Booz Allen, CACI win Navy metrics work worth $240M
Work centers on determining required output, identifying and removing barriers to Navy enterprise goals.
Booz Allen Hamilton and CACI-CMS will provide the Navy with change management, barrier identification and removal, and key enterprise performance metrics under five-year contracts that have a ceiling value of $119.2 million for Booz Allen and $121.4 million for CACI-CMS, the Defense Department announced July 3.
The awards are indefinite-delivery, indefinite-quantity contracts with cost-plus-fixed-fee, firm-fixed-price pricing provisions.
Each contractor "will focus efforts on applying the key tenets of a structured, process-focused, metrics-driven enterprise approach to determine required output, identify and remove barriers, develop and analyze measures of performance, and manage the cultural changes necessary to reach enterprise objectives," according to the DOD announcement.
Work will be performed primarily at government sites inside the continental United States including Patuxent River, Md., San Diego, Norfolk, Va., and Washington, D.C.

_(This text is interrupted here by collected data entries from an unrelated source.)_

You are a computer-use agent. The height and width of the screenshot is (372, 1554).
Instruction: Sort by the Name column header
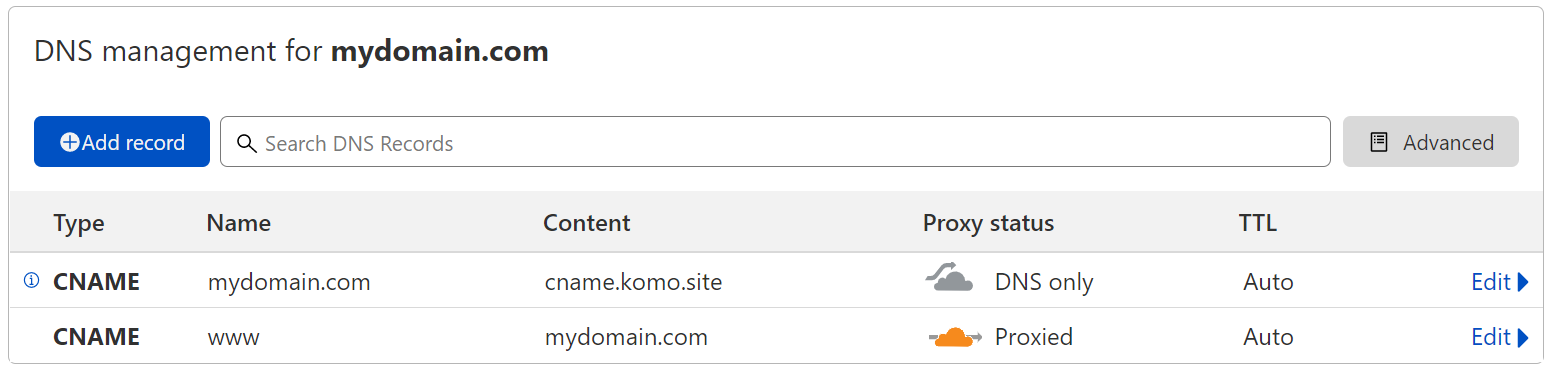click(239, 222)
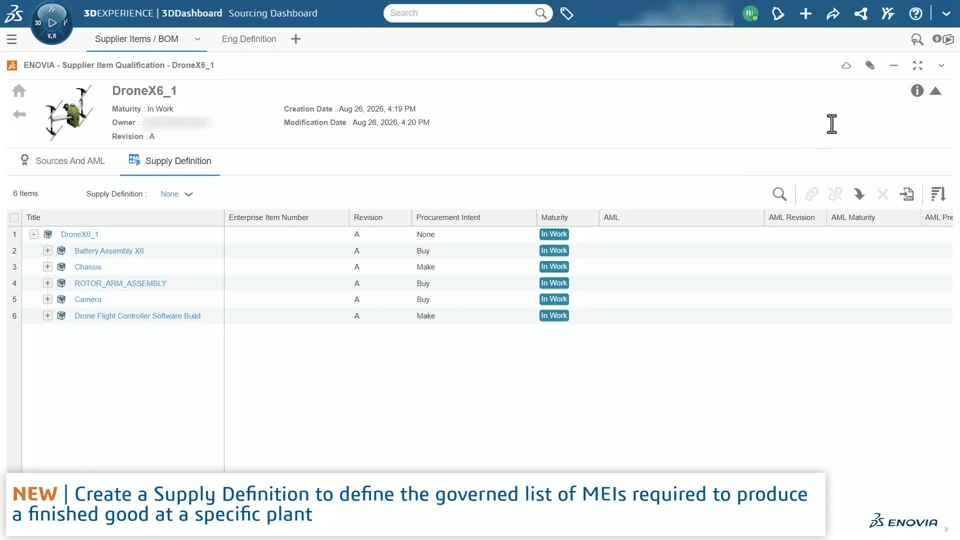Open Drone Flight Controller Software Build link
Screen dimensions: 960x540
coord(137,316)
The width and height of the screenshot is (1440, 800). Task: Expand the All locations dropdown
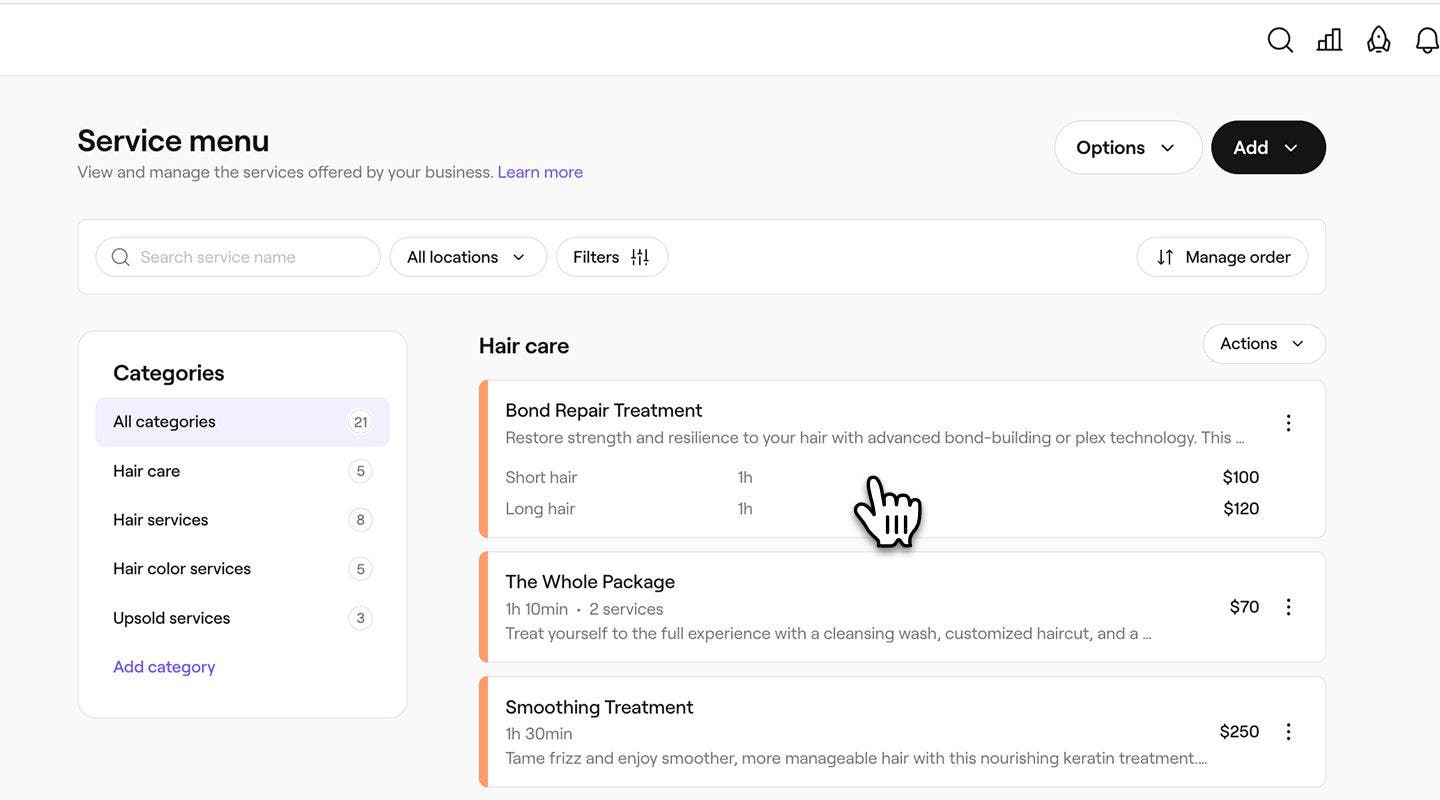tap(467, 257)
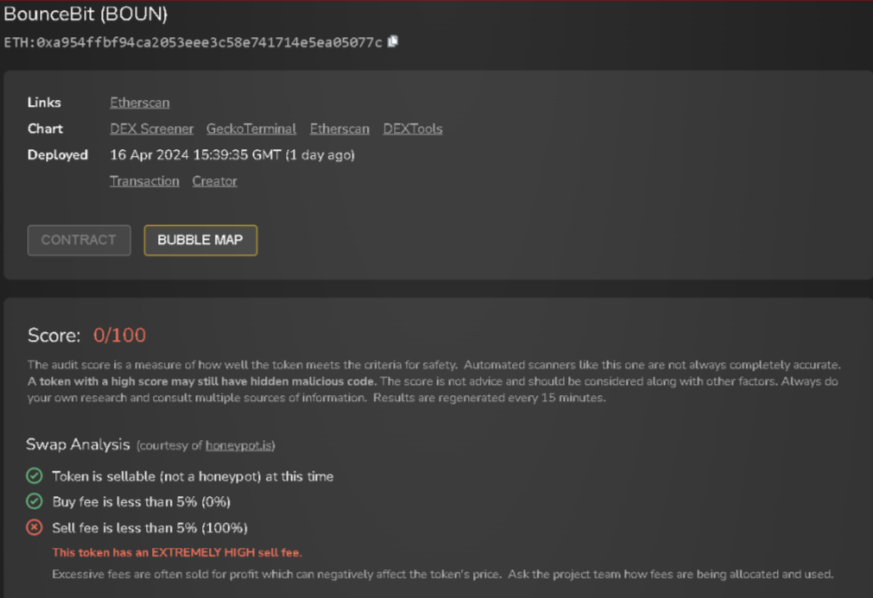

The contract was competitively procured. The requirement was issued under full and open competition and solicited through the Governmentwide Points of Entry, Navy Electronic Commerce On-line and Federal Business Opportunities websites.
Four offers were received.
The Fleet Logistics Center Norfolk, Va., is the contracting activity.
Booz Allen Hamilton, of McLean, Va., ranks No. 8 on Washington Technology’s 2012 Top 100 list of the largest federal government contractors. CACI International, of Arlington, Va., ranks No. 14 on the list.